> **BRIEF**
Could you carry on the post about tracking thesis progress from the point where it currently ends?

Tracking thesis progress
I’m currently writing my master’s thesis. I’d like to have some idea of how to answer questions like: How well am I doing this week? Have I been stalled for some time? How fast can I write when I’m in the zone? How long until I’m finished?
To help me answer those, I’m gathering data about it using a cron script that logs the number of pages of my the PDF of my thesis and the number of lines of code I’ve written every hour.
This is a technique I copied from a video from the excellent screencast series Destroy All Software. The author uses it in several videos. One variant of this data collection idea he uses is going over the Git history of a project and collecting data ex post by checking out every historic revision and running a data collection script over it.
My use of this technique lets me produce a pretty graph that looks like this:Other really nice uses of this technique include asking:
- How many tests were failing in each revision?
- Which authors commited how many lines of code, over time?
- How has the speed of a POST request to
/clients/create
evolved over time? Which changes affected it positively and negatively? - How has the speed of my website’s rendering evolved over time?
My crontab line looks like this:
0 * * * * log-pagecount
The log-pagecount
script in question is dead simple:
#!/bin/bash
set -e
cd /home/prvak/master/text
make >/dev/null
COUNT=`pdfinfo /home/prvak/master/text/thesis.pdf | grep Pages: | cut -d\ -f11`
DATE=`date +%Y%m%d%H%M`
echo $DATE $COUNT >> /home/prvak/misc/master-pagecount-log.log
SLOC_LOGFILE=/home/prvak/misc/master-sloc-log.log
echo "---- CUT ----" >> $SLOC_LOGFILE
echo $DATE >> $SLOC_LOGFILE
cloc /home/prvak/master/code >> $SLOC_LOGFILE
The lines-of-code counting is done by the
cloc tool
(AlDanial/cloc on GitHub). In Arch Linux,
you can install it by running pacman -S cloc
.

> **GIVEN ENTRIES**
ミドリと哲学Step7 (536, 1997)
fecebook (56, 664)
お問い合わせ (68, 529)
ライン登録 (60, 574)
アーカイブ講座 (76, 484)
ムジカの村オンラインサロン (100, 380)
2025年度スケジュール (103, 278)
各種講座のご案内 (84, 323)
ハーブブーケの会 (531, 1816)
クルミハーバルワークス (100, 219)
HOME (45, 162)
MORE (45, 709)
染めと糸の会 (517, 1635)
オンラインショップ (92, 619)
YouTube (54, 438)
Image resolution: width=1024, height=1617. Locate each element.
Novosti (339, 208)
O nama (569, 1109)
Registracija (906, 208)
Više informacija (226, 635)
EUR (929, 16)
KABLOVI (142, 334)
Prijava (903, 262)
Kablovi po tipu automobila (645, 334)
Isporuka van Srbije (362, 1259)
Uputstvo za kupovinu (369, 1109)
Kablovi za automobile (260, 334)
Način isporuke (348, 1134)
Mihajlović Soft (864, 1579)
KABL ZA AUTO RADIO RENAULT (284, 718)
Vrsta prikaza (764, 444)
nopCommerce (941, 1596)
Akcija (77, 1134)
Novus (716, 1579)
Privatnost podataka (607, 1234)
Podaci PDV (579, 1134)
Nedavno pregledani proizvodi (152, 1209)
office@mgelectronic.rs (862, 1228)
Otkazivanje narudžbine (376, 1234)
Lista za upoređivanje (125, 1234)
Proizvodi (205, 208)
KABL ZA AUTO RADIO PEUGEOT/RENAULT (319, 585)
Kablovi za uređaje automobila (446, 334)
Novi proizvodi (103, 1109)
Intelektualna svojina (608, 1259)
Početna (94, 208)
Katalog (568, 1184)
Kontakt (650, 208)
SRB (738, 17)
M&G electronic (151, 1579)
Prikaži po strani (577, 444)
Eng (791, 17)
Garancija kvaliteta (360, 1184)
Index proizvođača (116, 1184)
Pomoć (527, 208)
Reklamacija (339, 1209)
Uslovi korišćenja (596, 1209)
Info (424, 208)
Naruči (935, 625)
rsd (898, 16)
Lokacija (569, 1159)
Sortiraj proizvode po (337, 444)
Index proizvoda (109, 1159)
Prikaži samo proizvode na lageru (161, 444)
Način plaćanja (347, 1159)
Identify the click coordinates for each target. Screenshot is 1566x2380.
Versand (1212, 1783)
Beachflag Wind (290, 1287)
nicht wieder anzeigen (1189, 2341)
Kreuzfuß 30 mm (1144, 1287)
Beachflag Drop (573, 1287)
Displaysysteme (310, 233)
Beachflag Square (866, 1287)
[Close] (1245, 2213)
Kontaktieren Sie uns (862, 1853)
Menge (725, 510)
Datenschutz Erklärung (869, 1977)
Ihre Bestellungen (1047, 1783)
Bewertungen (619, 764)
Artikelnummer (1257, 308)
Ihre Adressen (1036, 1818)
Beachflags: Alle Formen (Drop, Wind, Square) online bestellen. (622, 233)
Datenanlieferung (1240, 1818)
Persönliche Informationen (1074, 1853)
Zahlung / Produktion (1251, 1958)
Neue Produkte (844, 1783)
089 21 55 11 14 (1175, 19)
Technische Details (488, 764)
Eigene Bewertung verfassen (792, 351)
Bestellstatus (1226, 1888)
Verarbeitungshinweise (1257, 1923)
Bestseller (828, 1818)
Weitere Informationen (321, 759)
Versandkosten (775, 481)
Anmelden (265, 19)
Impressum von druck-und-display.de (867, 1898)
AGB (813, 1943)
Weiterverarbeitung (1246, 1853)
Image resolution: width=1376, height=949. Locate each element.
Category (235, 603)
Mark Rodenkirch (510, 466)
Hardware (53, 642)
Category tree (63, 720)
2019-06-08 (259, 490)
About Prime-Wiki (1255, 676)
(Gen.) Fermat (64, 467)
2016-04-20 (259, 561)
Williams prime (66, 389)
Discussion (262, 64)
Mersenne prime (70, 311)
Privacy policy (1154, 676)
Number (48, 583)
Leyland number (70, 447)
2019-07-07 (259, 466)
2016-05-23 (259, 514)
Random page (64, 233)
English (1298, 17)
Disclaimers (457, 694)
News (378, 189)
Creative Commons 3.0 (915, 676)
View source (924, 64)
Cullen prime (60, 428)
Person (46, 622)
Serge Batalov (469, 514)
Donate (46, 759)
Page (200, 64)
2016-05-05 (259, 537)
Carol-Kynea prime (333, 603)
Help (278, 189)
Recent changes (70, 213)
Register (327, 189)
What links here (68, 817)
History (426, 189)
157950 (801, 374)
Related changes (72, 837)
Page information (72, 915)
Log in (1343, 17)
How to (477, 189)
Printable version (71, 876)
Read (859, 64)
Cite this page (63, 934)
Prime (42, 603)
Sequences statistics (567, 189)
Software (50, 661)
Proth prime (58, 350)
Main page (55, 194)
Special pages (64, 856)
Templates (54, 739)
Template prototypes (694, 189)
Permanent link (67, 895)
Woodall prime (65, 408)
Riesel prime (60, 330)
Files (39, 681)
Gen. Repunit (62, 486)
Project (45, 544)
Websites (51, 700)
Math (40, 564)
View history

> **TASK ANSWER**
Then, in ~/misc/sloc-count-to-log.py
, I have a simple script that changes the
format of the lines-of-count logfile:
#!/usr/bin/python
with open('master-sloc.tsv', 'w') as f:
for line in open('master-sloc-log.log'):
line = line.strip()
if line.startswith('SUM'):
f.write("%s %s\n" % (date, line.split(' ')[-1]))
if line.startswith('2016'):
date = line
Then, I have this Gnuplot script in ~/misc/plot-thesis-stats.gnuplot
:
set datafile separator ' '
set xdata time
set y2tics
set timefmt "%Y%m%d%H%M"
set key right bottom
plot \
"master-pagecount-log.log" u 1:2 w lines axes x1y1 title "Pages", \
"master-sloc.tsv" u 1:2 w lines axes x1y2 title "SLOC"
To see the pretty graph, I do this:
~ $ cd ~/misc
~/misc $ gnuplot
(...)
gnuplot> load 'plot-thesis-stats.gnuplot'
I have enjoyed procrastinating by writing this post more than looking at my script munching away training samples for my classifiers.
Enjoy!